*Written request*.
Convert the data below into a JSON list of strings, one string per line and no entries for blank lines.

*Material provided*.

━━━━

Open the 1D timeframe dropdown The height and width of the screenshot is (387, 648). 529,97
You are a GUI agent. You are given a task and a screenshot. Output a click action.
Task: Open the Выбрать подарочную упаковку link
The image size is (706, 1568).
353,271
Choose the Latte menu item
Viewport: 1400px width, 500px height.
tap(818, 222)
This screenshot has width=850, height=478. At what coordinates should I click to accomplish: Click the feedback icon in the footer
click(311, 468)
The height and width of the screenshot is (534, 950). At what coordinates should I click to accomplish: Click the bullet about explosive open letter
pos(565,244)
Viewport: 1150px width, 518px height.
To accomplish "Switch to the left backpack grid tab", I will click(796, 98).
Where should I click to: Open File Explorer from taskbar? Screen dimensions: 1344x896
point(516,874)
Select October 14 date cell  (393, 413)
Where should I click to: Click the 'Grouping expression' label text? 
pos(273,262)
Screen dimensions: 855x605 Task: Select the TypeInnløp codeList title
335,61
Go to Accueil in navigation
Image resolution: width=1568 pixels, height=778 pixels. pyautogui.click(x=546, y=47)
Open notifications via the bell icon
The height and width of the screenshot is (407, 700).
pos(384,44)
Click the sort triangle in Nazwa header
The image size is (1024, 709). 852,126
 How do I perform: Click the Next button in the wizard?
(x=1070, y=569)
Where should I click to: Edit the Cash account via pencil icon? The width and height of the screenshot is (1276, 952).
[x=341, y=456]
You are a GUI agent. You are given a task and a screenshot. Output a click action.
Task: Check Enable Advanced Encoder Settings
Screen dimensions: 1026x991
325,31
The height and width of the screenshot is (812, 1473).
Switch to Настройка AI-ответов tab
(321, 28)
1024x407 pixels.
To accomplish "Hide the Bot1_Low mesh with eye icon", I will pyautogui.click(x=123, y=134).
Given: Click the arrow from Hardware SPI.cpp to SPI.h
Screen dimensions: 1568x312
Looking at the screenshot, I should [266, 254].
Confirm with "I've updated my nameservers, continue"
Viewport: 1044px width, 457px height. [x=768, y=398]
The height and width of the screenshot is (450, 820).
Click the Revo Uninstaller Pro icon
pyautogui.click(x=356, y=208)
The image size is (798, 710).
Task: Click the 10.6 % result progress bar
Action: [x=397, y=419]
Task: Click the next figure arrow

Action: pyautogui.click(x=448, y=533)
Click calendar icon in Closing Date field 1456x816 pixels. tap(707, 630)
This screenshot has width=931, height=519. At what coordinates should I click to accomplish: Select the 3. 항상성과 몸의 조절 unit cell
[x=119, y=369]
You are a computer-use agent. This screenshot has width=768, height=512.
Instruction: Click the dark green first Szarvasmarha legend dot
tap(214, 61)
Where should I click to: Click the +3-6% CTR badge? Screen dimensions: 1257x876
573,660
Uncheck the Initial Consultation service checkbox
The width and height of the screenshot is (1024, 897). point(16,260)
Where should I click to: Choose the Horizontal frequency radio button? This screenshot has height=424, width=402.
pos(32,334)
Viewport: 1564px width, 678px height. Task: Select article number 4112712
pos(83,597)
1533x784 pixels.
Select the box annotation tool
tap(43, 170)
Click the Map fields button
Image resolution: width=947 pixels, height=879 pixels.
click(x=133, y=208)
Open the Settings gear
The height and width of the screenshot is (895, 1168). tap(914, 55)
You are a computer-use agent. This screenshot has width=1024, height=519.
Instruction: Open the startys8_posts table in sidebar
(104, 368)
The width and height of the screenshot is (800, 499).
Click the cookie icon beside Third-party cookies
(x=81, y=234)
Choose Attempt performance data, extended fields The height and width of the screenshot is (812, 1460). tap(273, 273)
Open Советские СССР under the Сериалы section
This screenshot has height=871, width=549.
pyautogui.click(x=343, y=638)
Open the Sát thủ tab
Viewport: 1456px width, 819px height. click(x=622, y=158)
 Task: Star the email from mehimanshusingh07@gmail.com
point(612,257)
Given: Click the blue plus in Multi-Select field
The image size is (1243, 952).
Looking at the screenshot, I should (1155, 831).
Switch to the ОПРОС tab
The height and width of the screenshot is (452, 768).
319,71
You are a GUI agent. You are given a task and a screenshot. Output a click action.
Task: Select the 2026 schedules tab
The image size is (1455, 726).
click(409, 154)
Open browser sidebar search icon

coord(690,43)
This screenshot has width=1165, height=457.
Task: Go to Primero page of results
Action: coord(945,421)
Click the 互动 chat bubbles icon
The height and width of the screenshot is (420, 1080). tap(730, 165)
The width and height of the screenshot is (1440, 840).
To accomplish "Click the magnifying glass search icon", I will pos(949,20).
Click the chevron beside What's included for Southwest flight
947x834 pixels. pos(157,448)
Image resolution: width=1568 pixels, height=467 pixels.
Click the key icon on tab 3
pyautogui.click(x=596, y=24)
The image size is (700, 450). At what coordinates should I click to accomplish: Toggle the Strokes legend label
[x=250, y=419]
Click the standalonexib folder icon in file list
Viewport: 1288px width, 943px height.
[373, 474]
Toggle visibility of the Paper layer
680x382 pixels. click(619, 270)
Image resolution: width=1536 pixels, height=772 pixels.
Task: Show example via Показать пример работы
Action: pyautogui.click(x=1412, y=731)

━━━━

*Answer to the exercise*.
[
  "Open the 1D timeframe dropdown The height and width of the screenshot is (387, 648). 529,97",
  "You are a GUI agent. You are given a task and a screenshot. Output a click action.",
  "Task: Open the Выбрать подарочную упаковку link",
  "The image size is (706, 1568).",
  "353,271",
  "Choose the Latte menu item",
  "Viewport: 1400px width, 500px height.",
  "tap(818, 222)",
  "This screenshot has width=850, height=478. At what coordinates should I click to accomplish: Click the feedback icon in the footer",
  "click(311, 468)",
  "The height and width of the screenshot is (534, 950). At what coordinates should I click to accomplish: Click the bullet about explosive open letter",
  "pos(565,244)",
  "Viewport: 1150px width, 518px height.",
  "To accomplish \"Switch to the left backpack grid tab\", I will click(796, 98).",
  "Where should I click to: Open File Explorer from taskbar? Screen dimensions: 1344x896",
  "point(516,874)",
  "Select October 14 date cell  (393, 413)",
  "Where should I click to: Click the 'Grouping expression' label text? ",
  "pos(273,262)",
  "Screen dimensions: 855x605 Task: Select the TypeInnløp codeList title",
  "335,61",
  "Go to Accueil in navigation",
  "Image resolution: width=1568 pixels, height=778 pixels. pyautogui.click(x=546, y=47)",
  "Open notifications via the bell icon",
  "The height and width of the screenshot is (407, 700).",
  "pos(384,44)",
  "Click the sort triangle in Nazwa header",
  "The image size is (1024, 709). 852,126",
  " How do I perform: Click the Next button in the wizard?",
  "(x=1070, y=569)",
  "Where should I click to: Edit the Cash account via pencil icon? The width and height of the screenshot is (1276, 952).",
  "[x=341, y=456]",
  "You are a GUI agent. You are given a task and a screenshot. Output a click action.",
  "Task: Check Enable Advanced Encoder Settings",
  "Screen dimensions: 1026x991",
  "325,31",
  "The height and width of the screenshot is (812, 1473).",
  "Switch to Настройка AI-ответов tab",
  "(321, 28)",
  "1024x407 pixels.",
  "To accomplish \"Hide the Bot1_Low mesh with eye icon\", I will pyautogui.click(x=123, y=134).",
  "Given: Click the arrow from Hardware SPI.cpp to SPI.h",
  "Screen dimensions: 1568x312",
  "Looking at the screenshot, I should [266, 254].",
  "Confirm with \"I've updated my nameservers, continue\"",
  "Viewport: 1044px width, 457px height. [x=768, y=398]",
  "The height and width of the screenshot is (450, 820).",
  "Click the Revo Uninstaller Pro icon",
  "pyautogui.click(x=356, y=208)",
  "The image size is (798, 710).",
  "Task: Click the 10.6 % result progress bar",
  "Action: [x=397, y=419]",
  "Task: Click the next figure arrow",
  "Action: pyautogui.click(x=448, y=533)",
  "Click calendar icon in Closing Date field 1456x816 pixels. tap(707, 630)",
  "This screenshot has width=931, height=519. At what coordinates should I click to accomplish: Select the 3. 항상성과 몸의 조절 unit cell",
  "[x=119, y=369]",
  "You are a computer-use agent. This screenshot has width=768, height=512.",
  "Instruction: Click the dark green first Szarvasmarha legend dot",
  "tap(214, 61)",
  "Where should I click to: Click the +3-6% CTR badge? Screen dimensions: 1257x876",
  "573,660",
  "Uncheck the Initial Consultation service checkbox",
  "The width and height of the screenshot is (1024, 897). point(16,260)",
  "Where should I click to: Choose the Horizontal frequency radio button? This screenshot has height=424, width=402.",
  "pos(32,334)",
  "Viewport: 1564px width, 678px height. Task: Select article number 4112712",
  "pos(83,597)",
  "1533x784 pixels.",
  "Select the box annotation tool",
  "tap(43, 170)",
  "Click the Map fields button",
  "Image resolution: width=947 pixels, height=879 pixels.",
  "click(x=133, y=208)",
  "Open the Settings gear",
  "The height and width of the screenshot is (895, 1168). tap(914, 55)",
  "You are a computer-use agent. This screenshot has width=1024, height=519.",
  "Instruction: Open the startys8_posts table in sidebar",
  "(104, 368)",
  "The width and height of the screenshot is (800, 499).",
  "Click the cookie icon beside Third-party cookies",
  "(x=81, y=234)",
  "Choose Attempt performance data, extended fields The height and width of the screenshot is (812, 1460). tap(273, 273)",
  "Open Советские СССР under the Сериалы section",
  "This screenshot has height=871, width=549.",
  "pyautogui.click(x=343, y=638)",
  "Open the Sát thủ tab",
  "Viewport: 1456px width, 819px height. click(x=622, y=158)",
  " Task: Star the email from mehimanshusingh07@gmail.com",
  "point(612,257)",
  "Given: Click the blue plus in Multi-Select field",
  "The image size is (1243, 952).",
  "Looking at the screenshot, I should (1155, 831).",
  "Switch to the ОПРОС tab",
  "The height and width of the screenshot is (452, 768).",
  "319,71",
  "You are a GUI agent. You are given a task and a screenshot. Output a click action.",
  "Task: Select the 2026 schedules tab",
  "The image size is (1455, 726).",
  "click(409, 154)",
  "Open browser sidebar search icon",
  "coord(690,43)",
  "This screenshot has width=1165, height=457.",
  "Task: Go to Primero page of results",
  "Action: coord(945,421)",
  "Click the 互动 chat bubbles icon",
  "The height and width of the screenshot is (420, 1080). tap(730, 165)",
  "The width and height of the screenshot is (1440, 840).",
  "To accomplish \"Click the magnifying glass search icon\", I will pos(949,20).",
  "Click the chevron beside What's included for Southwest flight",
  "947x834 pixels. pos(157,448)",
  "Image resolution: width=1568 pixels, height=467 pixels.",
  "Click the key icon on tab 3",
  "pyautogui.click(x=596, y=24)",
  "The image size is (700, 450). At what coordinates should I click to accomplish: Toggle the Strokes legend label",
  "[x=250, y=419]",
  "Click the standalonexib folder icon in file list",
  "Viewport: 1288px width, 943px height.",
  "[373, 474]",
  "Toggle visibility of the Paper layer",
  "680x382 pixels. click(619, 270)",
  "Image resolution: width=1536 pixels, height=772 pixels.",
  "Task: Show example via Показать пример работы",
  "Action: pyautogui.click(x=1412, y=731)"
]